Kategorie: Die Dunkle Biene Apis mellifera mellifera Veröffentlicht am Samstag, 28. September 2013 Geschrieben von Super User Drucken E-Mail

Flügeluntersuchung: Salzburger Alpenland 2. Probe

Probennummer: BL 9/13

    

Eine zweite Probe der Österreichischen Dunklen Biene "Salzburger Alpenland" kam heute zur Untersuchung mit dem Ziel der Feststellung des Hybridisierungsgrades. Die Reinzucht-Königin stammt aus 2012 vom Züchter Alois Reiter des "Austrian Mellifera Zuchtverbandes" und wurde auf der Belegstelle Schüttachgraben bei St. Martin im Pongau rein begattet. Zur Untersuchung kamen 39 Flügel einer Zufallsauswahl aus einer weit größeren Probe. Die Bienen wurden wieder von der Wabe abgesammelt und anschließend tiefgefroren.

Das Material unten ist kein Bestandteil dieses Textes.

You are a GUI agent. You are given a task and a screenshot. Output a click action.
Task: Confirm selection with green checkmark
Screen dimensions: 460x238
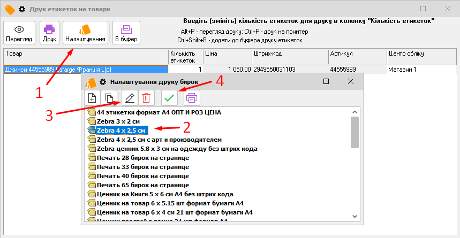click(170, 98)
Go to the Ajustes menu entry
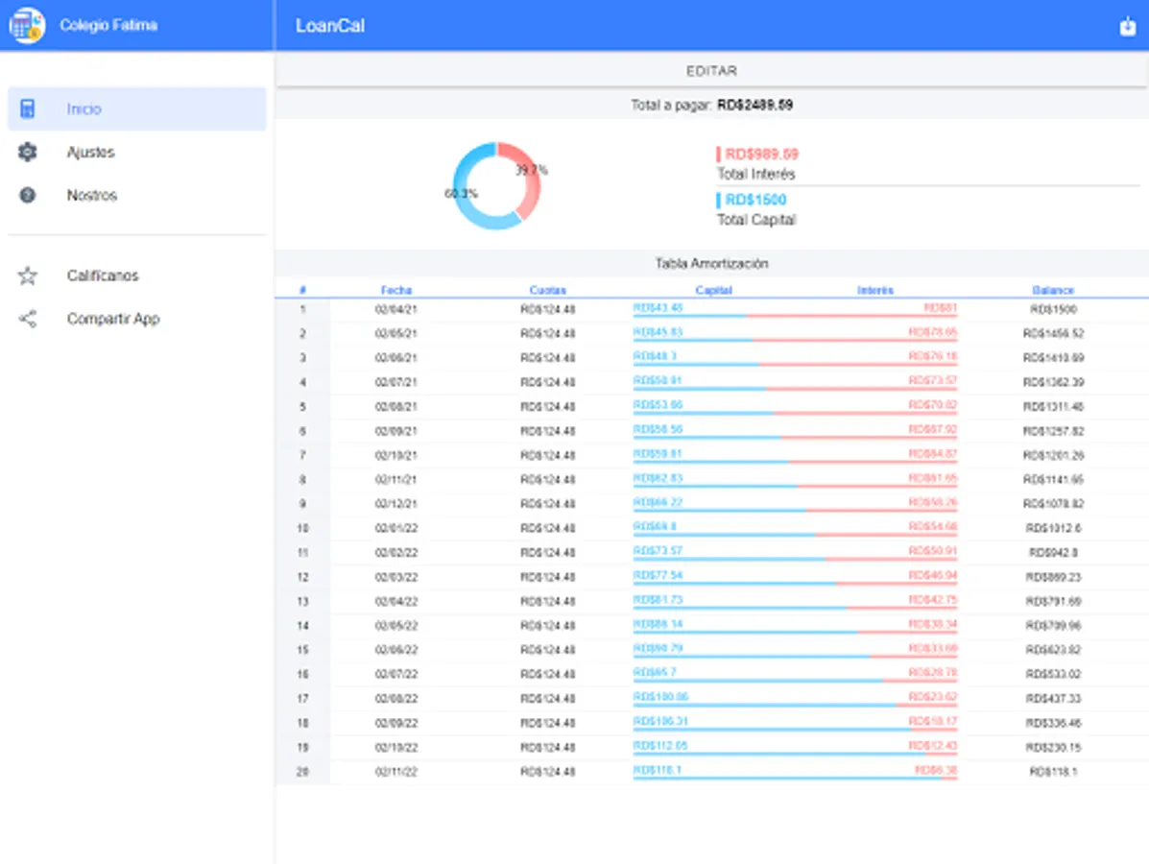The image size is (1149, 864). coord(90,153)
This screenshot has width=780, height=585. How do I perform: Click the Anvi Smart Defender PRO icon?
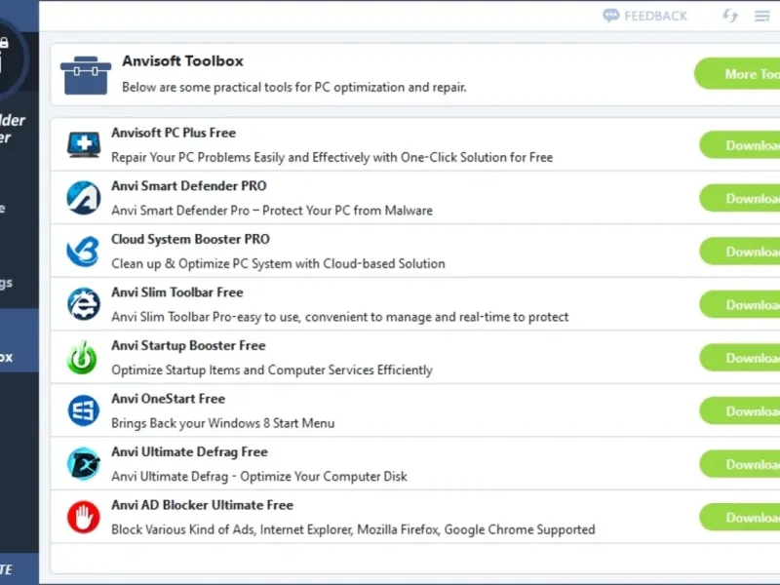coord(83,198)
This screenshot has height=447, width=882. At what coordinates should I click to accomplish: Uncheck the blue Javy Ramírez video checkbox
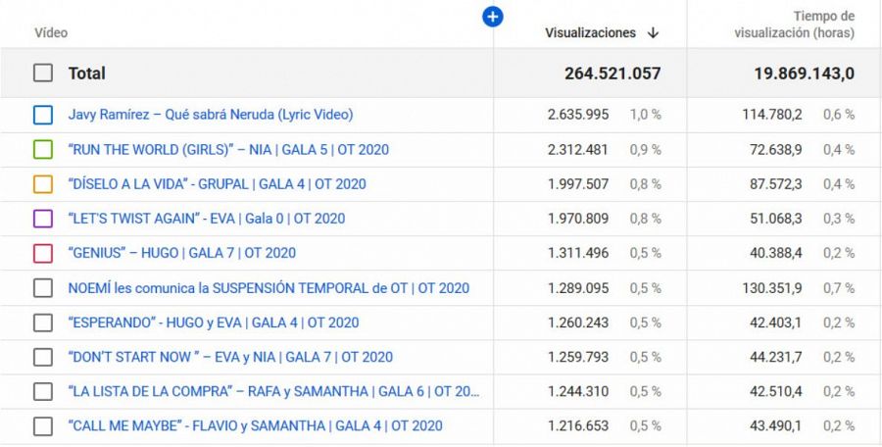coord(43,115)
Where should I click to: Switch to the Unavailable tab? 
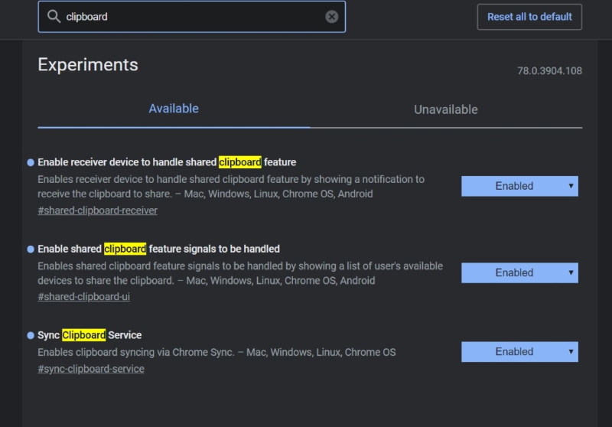[446, 109]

Auffällig waren das durchweg "dunkle" Erscheinungsbild der Arbeiterinnen und der auf den ersten Blick erkennbare niedrige Cubitalindex.

Die Ergebnisse stellen sich im einzelnen wie folgt dar:

Korrelationen

Discoidalverschiebung / Cubitalindex: 56% aller Flügel liegen im Mellifera-Bereich

Discoidalverschiebung / Hantelindex: 59% aller Flügel liegen im Mellifera-Bereich

Hantelindex / Cubitalindex: 90% aller Flügel liegen im Mellifera-Bereich.

Gesamtergebnis

Insgesamt betrachtet liegen, wenn man alle Werte zusammennimmt, 56% aller untersuchten Flügel im Standardbereich der für Mellifera zulässigen Werte. Auffällig ist bei dieser Probe der durchgängig sehr niedrige Cubitalindex: nur 2 Flügel lagen gerade am oberen Rand der Toleranzgrenze. Dies mag auf eine lange Auslese hin zum Zuchtziel Niedriger Cubitalindex liegen; es zeigt aber auch, dass der Cubitalindex allein zur Feststellung von Hybrideinflüssen nicht ausreicht.

Damit erhärtet sich wie schon in der vorigen Probe die bisherige Beobachtung, dass die Salzburger Alpenland keine unvermischte Dunkle Biene mehr darstellt, sondern eine Hybridbiene mit Carnica-Einflüssen.